In smaller territories animals have to adapt their lifestyles to survive in congested environments, but in France wild beasts can live as they always have. Naturally, this also applies to birds. Why would they choose to visit Paris when the city is surrounded on all sides by vast swathes of agricultural land that is sufficient for their needs? Although the document mentioned above also describes how kestrel and jackdaw tourists have made temporary homes in the Eiffel Tower and Notre Dame, the only true city birds are greasy pigeons and sneaky sparrows – the Piafs of this Belle Ville. These are ground feeders though; perhaps in cities having the ability to fly also means that you become invisible.

Feedback:

Would you rather be invisible or have the ability to fly? Give your answer in the survey!
Have you seen any interesting birds in Paris or in other cities?

Monday 1 December 2008

Life in a Glass House

(Les Grandes Serres)
We build attachment through events and memories, but when we arrive in a new place, everything is pure necessity and the struggle of the instant present. In Paris I found a city that belonged to someone else, filled with places that were heavy with signification for other people. Walking through the Jardin des Plantes over ten years later though I’m reminded that the first attachment I made to this place was at the Grandes Serres.
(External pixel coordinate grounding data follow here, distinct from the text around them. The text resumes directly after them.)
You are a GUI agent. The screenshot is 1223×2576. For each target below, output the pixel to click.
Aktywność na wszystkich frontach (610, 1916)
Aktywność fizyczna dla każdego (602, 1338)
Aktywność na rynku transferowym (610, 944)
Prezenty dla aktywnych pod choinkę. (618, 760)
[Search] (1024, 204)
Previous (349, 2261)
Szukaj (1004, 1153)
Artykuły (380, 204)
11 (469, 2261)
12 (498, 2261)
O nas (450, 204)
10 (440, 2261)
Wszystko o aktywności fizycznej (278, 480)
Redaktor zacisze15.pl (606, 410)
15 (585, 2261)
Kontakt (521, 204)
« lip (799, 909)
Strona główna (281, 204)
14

Looking at these magnificent, metal boned beasts today is like seeing locked up memories I can’t quite release. The Jardin des Plantes has become my favourite place in Paris, but can I remember all the times that I have visited these gardens? I remember my first visit, walking alone in silence through the heavy, humid atmosphere of the Jardin d’Hiver, then into the arid dryness of the Serre Mexicaine. I don’t remember when they closed, but these structures seem to have been shut for repair now for many years. Although these are houses of glass, it’s impossible to see inside, with ghostly foliage forms, backlit by the setting sun, the only things visible on this sparkling cold winter afternoon. Are these glass houses really as I remember them the day they brought me closer to Paris?

All memories provoke melancholia. Bad memories bring pain, but good memories make us regret time passed. This part of the Jardin des Plantes, surrounded by living, breathing, growing nature, exudes a timeless history which brings an instant lucidity to my thoughts. With no visual or aural pollution I felt an instant, individual connection to this place, but each time I return now I sit with care because the clarity that this site affords me can take me off on parlous voyages of pensive reflection.

Near this spot in the garden is a small maze. In the centre is a gazebo, offering a view over the twists and turns below. We rarely get the chance to have an arial perspective of the map of our lives, and if we are not careful, we can get lost in labyrinths of memories, misconceptions and regrets. When two roads diverge we are sorry that we cannot chose both, but after setting off in one direction we cannot help wondering if we made the right choice. On leaving these gardens on one of my previous visits what would my life be today had I taken the path off to the left rather than to the path to the right?

When I leave on this day I’m dragged back to the pressing present, and on to thoughts of shopping lists and upcoming projects. I learn later that the Serres are due to open again in 2009, so I’ll soon be able to transform these memories into new experiences. I carry on along my chosen road, reflecting that there are other memories in our lives that we should probably keep locked up forever.